◆ Text extract:
A paraprosdokian is a figure of speech in which the latter part of a sentence or phrase is surprising or unexpected in a way that causes the reader or listener to reframe or reinterpret the first part. It is frequently used for humorous or dramatic effect.
Ø I asked God for a bike, but I know God doesn’t work that way. So I stole a bike and asked for forgiveness.
Ø Do not argue with an idiot. He will drag you down to his level and beat you with experience.
Ø I want to die peacefully in my sleep, like my grandfather. Not screaming in terror like the passengers in his car.
Ø Going to church doesn't make you a Christian any more than standing in a garage makes you a car.
Ø The last thing I want to do is hurt you. But it's still on the list.
Ø Light travels faster than sound. This is why some people appear bright until you hear them speak.
Ø If I agreed with you, we'd both be wrong.
Ø We never really grow up; we only learn how to act in public.
Ø War does not determine who is right -- only who is left.
Ø Knowledge is knowing a tomato is a fruit; Wisdom is not putting it in a fruit salad.
Ø The early bird might get the worm, but the second mouse gets the cheese.
Ø Evening news is where they begin with 'Good Evening,' and then proceed to tell you why it isn't.
Ø To steal ideas from one person is plagiarism. To steal from many is research.
Ø A bus station is where a bus stops. A train station is where a train stops. My desk is a work station.
Ø How is it one careless match can start a forest fire, but it takes a whole box to start a campfire?

◆ Interface element entries:
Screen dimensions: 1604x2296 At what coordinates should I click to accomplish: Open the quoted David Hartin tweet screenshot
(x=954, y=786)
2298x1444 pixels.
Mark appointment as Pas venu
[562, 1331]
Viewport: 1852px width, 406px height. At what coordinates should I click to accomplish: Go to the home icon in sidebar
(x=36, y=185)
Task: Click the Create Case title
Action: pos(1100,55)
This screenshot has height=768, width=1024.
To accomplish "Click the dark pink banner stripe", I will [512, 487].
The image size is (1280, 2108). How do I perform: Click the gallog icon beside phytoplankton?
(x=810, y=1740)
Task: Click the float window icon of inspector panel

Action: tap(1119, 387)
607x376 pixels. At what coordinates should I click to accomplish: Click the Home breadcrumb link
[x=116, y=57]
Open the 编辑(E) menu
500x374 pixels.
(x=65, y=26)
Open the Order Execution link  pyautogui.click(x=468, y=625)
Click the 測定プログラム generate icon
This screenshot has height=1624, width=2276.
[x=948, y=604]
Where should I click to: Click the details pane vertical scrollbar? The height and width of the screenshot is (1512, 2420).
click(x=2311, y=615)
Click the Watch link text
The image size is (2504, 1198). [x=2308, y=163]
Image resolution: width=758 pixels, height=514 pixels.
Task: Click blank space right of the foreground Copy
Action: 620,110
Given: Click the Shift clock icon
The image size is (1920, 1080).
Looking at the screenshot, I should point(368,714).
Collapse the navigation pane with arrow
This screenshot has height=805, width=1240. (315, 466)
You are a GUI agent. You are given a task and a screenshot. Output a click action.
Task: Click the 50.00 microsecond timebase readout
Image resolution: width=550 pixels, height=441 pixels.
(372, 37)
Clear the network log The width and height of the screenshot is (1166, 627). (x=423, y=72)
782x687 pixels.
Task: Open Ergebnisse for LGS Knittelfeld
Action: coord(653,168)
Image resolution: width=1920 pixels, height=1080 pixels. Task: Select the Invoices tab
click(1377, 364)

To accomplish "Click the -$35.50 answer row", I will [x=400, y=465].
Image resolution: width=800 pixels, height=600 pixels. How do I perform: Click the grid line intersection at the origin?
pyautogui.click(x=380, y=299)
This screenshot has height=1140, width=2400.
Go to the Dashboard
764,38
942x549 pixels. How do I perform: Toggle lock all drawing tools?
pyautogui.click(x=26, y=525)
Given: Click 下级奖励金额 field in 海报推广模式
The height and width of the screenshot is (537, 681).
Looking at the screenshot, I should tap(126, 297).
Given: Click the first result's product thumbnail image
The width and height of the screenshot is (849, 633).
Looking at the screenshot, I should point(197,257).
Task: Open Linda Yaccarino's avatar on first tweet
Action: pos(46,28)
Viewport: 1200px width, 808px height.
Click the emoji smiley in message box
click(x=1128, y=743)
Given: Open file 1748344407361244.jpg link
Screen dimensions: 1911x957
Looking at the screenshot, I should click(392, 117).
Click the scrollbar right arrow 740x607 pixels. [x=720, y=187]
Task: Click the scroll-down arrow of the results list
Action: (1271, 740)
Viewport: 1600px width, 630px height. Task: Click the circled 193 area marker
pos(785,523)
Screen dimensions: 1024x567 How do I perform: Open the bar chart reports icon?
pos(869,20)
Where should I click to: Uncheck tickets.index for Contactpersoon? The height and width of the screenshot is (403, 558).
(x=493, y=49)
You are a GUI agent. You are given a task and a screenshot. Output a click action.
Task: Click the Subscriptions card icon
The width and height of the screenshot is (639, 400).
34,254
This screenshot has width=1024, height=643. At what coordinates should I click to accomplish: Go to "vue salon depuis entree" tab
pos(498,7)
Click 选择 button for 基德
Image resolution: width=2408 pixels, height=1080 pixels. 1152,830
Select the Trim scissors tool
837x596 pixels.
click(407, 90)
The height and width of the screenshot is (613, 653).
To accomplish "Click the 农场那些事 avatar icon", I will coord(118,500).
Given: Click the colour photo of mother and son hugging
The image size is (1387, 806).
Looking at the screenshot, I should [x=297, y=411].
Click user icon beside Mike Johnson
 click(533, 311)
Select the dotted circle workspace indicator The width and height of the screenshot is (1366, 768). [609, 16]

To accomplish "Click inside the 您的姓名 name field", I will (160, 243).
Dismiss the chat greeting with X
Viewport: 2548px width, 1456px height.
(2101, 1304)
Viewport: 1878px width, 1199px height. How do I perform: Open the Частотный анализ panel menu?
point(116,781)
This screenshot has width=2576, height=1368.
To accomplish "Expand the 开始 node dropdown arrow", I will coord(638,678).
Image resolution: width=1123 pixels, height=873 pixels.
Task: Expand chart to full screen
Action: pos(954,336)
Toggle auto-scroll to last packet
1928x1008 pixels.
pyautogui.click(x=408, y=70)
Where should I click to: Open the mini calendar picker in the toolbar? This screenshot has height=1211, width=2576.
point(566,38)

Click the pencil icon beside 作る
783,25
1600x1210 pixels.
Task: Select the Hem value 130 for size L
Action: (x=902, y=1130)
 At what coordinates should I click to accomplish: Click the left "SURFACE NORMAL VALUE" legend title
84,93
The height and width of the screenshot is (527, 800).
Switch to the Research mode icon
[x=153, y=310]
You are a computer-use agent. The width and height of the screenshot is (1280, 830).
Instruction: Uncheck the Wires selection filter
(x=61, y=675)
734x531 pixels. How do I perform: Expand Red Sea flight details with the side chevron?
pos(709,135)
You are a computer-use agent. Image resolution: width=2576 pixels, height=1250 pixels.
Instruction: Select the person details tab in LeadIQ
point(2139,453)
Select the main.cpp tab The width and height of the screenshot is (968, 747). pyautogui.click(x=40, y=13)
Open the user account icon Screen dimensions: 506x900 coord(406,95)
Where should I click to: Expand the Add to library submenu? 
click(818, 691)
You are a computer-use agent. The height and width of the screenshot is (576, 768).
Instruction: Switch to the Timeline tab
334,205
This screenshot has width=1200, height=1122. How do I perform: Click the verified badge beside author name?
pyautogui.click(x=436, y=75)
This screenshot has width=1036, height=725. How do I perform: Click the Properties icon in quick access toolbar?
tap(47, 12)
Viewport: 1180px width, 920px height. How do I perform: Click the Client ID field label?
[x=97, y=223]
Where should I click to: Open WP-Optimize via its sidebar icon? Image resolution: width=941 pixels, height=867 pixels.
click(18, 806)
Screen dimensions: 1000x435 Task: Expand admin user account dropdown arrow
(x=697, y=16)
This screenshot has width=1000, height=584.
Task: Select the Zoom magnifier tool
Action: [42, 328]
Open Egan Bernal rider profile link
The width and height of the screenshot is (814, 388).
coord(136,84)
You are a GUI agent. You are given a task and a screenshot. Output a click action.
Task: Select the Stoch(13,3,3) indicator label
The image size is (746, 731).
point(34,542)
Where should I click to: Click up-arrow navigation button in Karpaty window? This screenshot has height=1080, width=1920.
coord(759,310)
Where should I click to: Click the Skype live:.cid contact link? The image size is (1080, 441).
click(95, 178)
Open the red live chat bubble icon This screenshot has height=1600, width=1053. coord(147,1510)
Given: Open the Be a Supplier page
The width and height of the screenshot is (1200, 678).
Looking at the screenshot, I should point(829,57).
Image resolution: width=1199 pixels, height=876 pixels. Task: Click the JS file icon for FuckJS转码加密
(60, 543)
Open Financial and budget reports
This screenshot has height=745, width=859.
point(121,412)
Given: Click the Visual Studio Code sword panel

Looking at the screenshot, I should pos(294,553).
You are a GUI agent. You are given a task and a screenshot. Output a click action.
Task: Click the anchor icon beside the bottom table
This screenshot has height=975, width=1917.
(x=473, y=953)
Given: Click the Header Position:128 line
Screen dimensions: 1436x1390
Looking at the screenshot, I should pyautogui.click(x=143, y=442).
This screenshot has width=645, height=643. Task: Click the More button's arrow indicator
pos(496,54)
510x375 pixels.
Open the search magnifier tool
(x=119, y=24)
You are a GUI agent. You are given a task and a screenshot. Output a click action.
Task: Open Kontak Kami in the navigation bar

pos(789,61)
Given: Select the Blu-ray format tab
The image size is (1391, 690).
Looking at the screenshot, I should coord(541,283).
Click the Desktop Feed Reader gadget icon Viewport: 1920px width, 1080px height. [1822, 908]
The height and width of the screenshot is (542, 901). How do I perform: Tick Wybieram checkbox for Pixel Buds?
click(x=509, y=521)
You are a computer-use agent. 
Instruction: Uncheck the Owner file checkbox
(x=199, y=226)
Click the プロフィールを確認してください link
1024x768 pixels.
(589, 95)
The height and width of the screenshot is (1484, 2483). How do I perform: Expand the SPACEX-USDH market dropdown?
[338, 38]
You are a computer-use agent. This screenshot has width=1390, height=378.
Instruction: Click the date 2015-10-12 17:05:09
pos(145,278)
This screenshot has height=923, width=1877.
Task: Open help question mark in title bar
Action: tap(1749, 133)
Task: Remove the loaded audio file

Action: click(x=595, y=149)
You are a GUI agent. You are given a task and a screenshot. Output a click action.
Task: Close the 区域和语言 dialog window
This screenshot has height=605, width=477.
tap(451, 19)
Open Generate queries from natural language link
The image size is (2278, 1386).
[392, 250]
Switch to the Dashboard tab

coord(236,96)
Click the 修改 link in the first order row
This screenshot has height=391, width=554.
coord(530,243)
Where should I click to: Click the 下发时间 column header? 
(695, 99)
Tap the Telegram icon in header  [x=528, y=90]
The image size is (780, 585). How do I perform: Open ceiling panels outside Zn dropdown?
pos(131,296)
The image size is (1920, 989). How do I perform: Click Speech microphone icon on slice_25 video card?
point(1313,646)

◆ Parts of the exercise:
1. In the text on paraprosdokians, for what kind of effect is this figure of speech frequently used?
2. Can you restate, more briefly, the paragraph of the text on paraprosdokians that begins "A paraprosdokian is a figure of speech"?
3. Extend the text on paraprosdokians, picking up after its last line.
None of these entries is needed.

◆ Answers to the exercise:
1. For humorous or dramatic effect.

2. A paraprosdokian is a figure of speech whose surprising ending makes the reader or listener reinterpret the first part of a sentence or phrase. It often serves humor or drama.

3.
Ø Dolphins are so smart, that within a few weeks of captivity they can train people to stand on the edge of the pool and throw them fish.
Ø I thought I wanted a career; turns out I just wanted a paycheck.
Ø A bank is a place that will lend you money if you can prove that you don't need it.
Ø Whenever I fill out an application, in the part that says "In case of an emergency, notify - - -", I put "DOCTOR."
Ø I didn't say it was your fault, I said I was blaming you.
Ø Why does someone believe you when you say there are four billion stars, but check when you say the paint is wet?.
Ø Why do Americans choose from just two people to run for president and 50 for Miss America?
Ø Behind every successful man is his woman. Behind the fall of a successful man is usually another woman.
Ø A clear conscience is usually the sign of a bad memory.
Ø You do not need a parachute to sky dive. You only need a parachute to sky dive,,,, twice.
Ø The voices in my head may not be real, but they have some good ideas!
Ø Always borrow money from a pessimist. He won't expect it back.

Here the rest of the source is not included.